Task directions :: Repeat exactly, and only, the lines from the one containing "The width and height of the screenshot is (1920, 1040)." through the last line of the data below.

Materials provided ::

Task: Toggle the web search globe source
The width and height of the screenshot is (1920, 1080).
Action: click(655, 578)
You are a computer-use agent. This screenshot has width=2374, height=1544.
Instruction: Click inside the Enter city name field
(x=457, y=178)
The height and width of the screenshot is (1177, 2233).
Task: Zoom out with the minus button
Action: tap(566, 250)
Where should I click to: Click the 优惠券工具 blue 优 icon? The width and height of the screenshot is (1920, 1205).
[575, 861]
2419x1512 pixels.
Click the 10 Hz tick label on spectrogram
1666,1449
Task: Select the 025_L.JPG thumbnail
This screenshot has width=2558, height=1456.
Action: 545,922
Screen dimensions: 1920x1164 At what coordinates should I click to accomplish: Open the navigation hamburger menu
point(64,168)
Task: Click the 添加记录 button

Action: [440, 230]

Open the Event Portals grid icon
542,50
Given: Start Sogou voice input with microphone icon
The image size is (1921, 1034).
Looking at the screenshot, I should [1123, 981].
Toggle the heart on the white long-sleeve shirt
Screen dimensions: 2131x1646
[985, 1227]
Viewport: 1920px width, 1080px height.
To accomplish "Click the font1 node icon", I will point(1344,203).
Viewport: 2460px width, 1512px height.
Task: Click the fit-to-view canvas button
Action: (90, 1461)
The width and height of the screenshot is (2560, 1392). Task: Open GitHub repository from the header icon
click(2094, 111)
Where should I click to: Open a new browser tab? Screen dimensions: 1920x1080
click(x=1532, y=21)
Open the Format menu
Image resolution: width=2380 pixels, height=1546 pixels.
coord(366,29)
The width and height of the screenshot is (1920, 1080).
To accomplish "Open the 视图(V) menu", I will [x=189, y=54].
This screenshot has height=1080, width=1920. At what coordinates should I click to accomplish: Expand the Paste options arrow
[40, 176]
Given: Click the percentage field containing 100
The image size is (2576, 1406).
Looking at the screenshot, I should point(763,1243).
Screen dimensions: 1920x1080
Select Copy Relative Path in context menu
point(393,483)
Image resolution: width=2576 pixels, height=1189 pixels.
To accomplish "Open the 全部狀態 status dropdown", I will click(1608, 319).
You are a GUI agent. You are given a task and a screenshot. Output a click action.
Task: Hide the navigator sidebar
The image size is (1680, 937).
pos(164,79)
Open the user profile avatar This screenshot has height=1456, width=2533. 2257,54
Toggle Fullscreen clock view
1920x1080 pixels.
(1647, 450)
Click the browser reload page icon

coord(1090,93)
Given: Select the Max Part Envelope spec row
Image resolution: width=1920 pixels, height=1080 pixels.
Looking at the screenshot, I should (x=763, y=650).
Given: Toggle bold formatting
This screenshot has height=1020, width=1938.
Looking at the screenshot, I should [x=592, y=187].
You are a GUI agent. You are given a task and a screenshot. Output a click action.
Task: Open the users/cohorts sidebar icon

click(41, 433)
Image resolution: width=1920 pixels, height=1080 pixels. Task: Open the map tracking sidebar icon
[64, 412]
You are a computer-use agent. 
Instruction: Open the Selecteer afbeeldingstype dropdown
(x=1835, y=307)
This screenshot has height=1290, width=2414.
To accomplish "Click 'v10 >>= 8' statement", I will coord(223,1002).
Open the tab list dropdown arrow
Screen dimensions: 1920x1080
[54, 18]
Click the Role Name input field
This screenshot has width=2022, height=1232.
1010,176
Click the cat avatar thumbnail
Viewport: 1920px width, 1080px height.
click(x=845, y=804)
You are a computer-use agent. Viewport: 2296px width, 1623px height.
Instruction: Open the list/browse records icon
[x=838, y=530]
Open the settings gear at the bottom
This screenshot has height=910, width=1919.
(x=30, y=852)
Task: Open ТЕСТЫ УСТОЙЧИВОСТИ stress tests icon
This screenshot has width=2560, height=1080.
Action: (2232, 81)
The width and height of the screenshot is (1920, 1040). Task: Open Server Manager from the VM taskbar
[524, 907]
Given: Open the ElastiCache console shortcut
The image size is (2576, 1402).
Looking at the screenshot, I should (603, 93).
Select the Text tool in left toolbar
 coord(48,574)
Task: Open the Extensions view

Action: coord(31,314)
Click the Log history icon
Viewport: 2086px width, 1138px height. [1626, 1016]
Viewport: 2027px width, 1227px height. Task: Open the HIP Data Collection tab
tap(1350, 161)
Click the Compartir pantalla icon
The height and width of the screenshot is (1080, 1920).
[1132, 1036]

Written answer ::
The width and height of the screenshot is (1920, 1040). Task: Open Server Manager from the VM taskbar
[524, 907]
Given: Open the ElastiCache console shortcut
The image size is (2576, 1402).
Looking at the screenshot, I should (603, 93).
Select the Text tool in left toolbar
 coord(48,574)
Task: Open the Extensions view

Action: coord(31,314)
Click the Log history icon
Viewport: 2086px width, 1138px height. [1626, 1016]
Viewport: 2027px width, 1227px height. Task: Open the HIP Data Collection tab
tap(1350, 161)
Click the Compartir pantalla icon
The height and width of the screenshot is (1080, 1920).
[1132, 1036]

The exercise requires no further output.